▸ Source excerpt
Ultrahigh-Resolution High Mass Accuracy MS: Resolving Power and Accurate Mass Measurement

The unique species identity assignment can only be attained if the ions of interest can be separated from all those produced by any other molecule present. In a landmark thought experiment, Marshall et al. considered all the possible elemental compositions CcHhNnOoSs, where c, h, n, o, and s are the numbers of the respective elements in the molecule structure. They concluded that for even-electron ions (M+H)+ and (M–H), mass resolution and accuracy of 0.1 mDa are generally sufficient to yield a unique elemental composition for molecules of up to 500 Da, even in the most complex natural mixtures (Kim et al., 2006). Consequently, for a broadband accurate (sub-ppm) mass measurement, the discrimination of the difference of one electron (0.5 mDa) is sufficient for the assignment of a unique empiric formula to an m/z 300 molecule (Kim et al., 2006). For the metal speciation analysis, this conclusion is likely to be valid even for higher m/z and/or for lower resolution values because (i) not all theoretically possible elemental compositions are chemically possible and (ii) the presence of a heteroelement, often with a characteristic isotopic pattern, is a potent discriminatory factor.

▸ Data segment
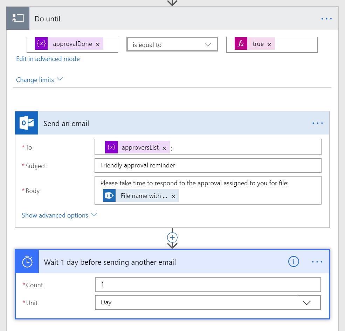Click the info icon on Wait action
Screen dimensions: 345x331
(294, 262)
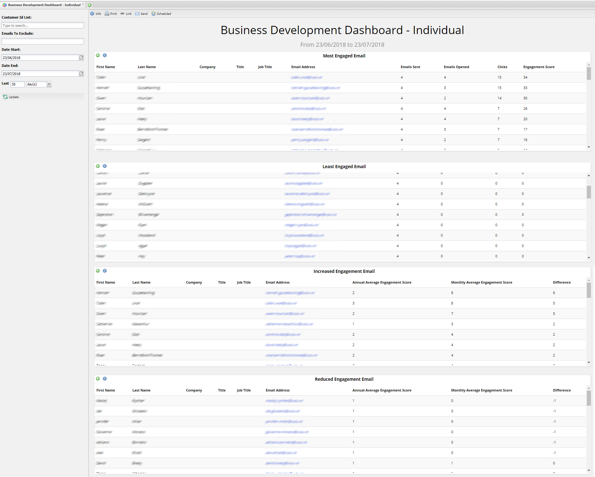Click green plus icon on Most Engaged Email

▸ Aim of the exercise
Render this sentence from the mass spectrometry passage above in Spanish: "The unique species identity assignment can only be attained if the ions of interest can be separated from all those produced by any other molecule present."

▸ Output for this task
La asignación inequívoca de la identidad de una especie solo puede lograrse si los iones de interés pueden separarse de todos los producidos por cualquier otra molécula presente.